Mickie Webster: No. He and Dev argued sometimes, but no blows or physical violence — not ever.
Detective Murphy: During your relationship with Mr. Beauchamp, did you have occasion to see him writing in his journals?
Mickie Webster: Sometimes.
Detective Murphy: Did he ever let you read any of them?
Mickie Webster: No, but he didn't deny them to me either. He kept them in a closet, I think. I could've read them if I wanted.
Detective Murphy: But you didn't?
Mickie Webster: Not really.
Detective Armstrong: Even after the breakup?
Mickie Webster: After the breakup, I wouldn't have had access to them, would I?
Detective Armstrong: Maybe you held onto his key?

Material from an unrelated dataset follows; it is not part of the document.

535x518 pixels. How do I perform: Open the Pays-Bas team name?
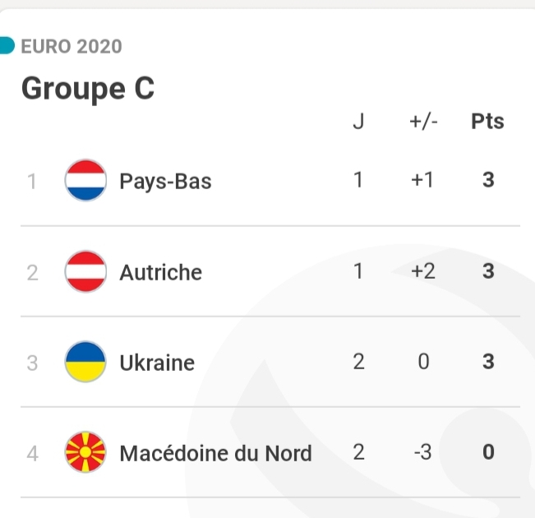[x=165, y=181]
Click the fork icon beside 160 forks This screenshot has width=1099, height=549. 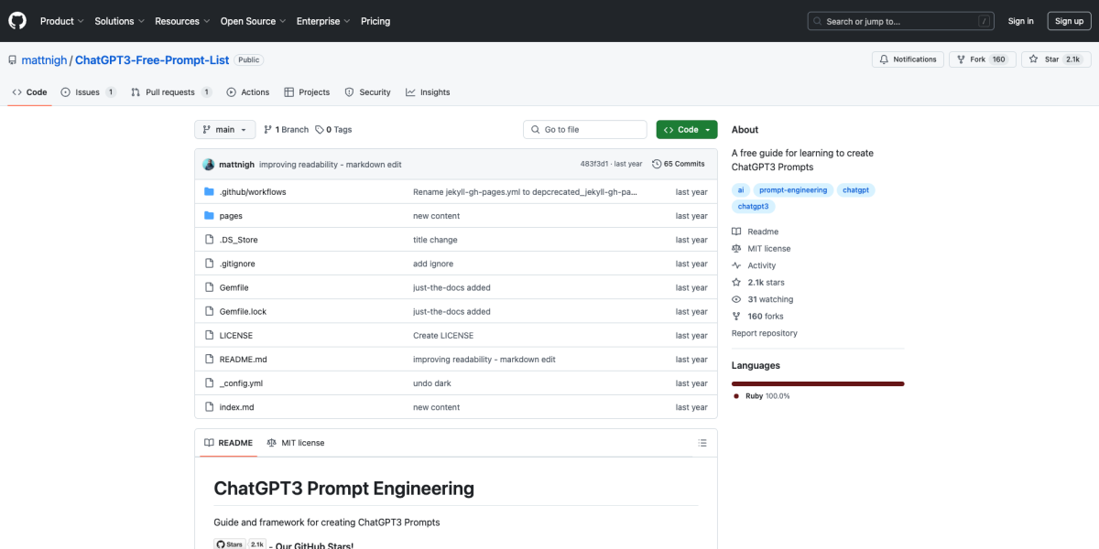(x=736, y=316)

Mickie Webster: Sorry to disappoint you, Detective, but I returned the key to him the day we broke up. I'm sure you'll find it in his personal effects.
Detective Armstrong: So you have no key to Mr. Beauchamp's home?
Mickie Webster: No, sir.
Detective Armstrong: Does anyone else have a key?
Mickie Webster: Only Carl, as far as I know. I'm afraid I need to get home to get ready for work soon. Can we finish this up?
Detective Murphy: Sure, just a few more questions, then we're done. Where were you on the night of June 30th?
Mickie Webster: I was at work until about 9:30 p.m. when I went home with a migraine.
Detective Murphy: Was anyone with you?
Mickie Webster: No, but I did get a call from a girlfriend that night.
Detective Murphy: What time was that?
Mickie Webster: It was about 11:30 p.m., I think?
Detective Murphy: Your friend's name?
Mickie Webster: Dorothy Rebine, 719 University. She's in the book.
Detective Murphy: We'll be getting in touch with her.
Mickie Webster: No doubt. Anything else?
Detective Murphy: You left work at 9:30 p.m. and then what?
Mickie Webster: I went to James Food Center, picked up a few things — coffee, orange juice, some aspirin — then I went home.
Detective Murphy: What time did you arrive at home?
Mickie Webster: It was probably about 10:00 p.m.
Detective Murphy: Anyone see you arrive home?
Mickie Webster: I don't know. My drive is up the alley, and I came in through the back door. I'm not sure my neighbors would see me coming or going. And my lights are on a timer, so I'm afraid I can't help you there.
Detective Armstrong: When did you first become aware of Mr. Beauchamp's death?
Mickie Webster: At that horrible meeting… Carl looking like he was going to die himself… I just remember how the room seemed to spin on me…
Detective Armstrong: I see. Could you tell me what kind of vehicle you drive?
Mickie Webster: A 2011 Toyota short bed pickup truck, white.
Detective Armstrong: All right, Ms. Webster, that's all we have for now. We may need to talk to you again, and we'll need you to make yourself available.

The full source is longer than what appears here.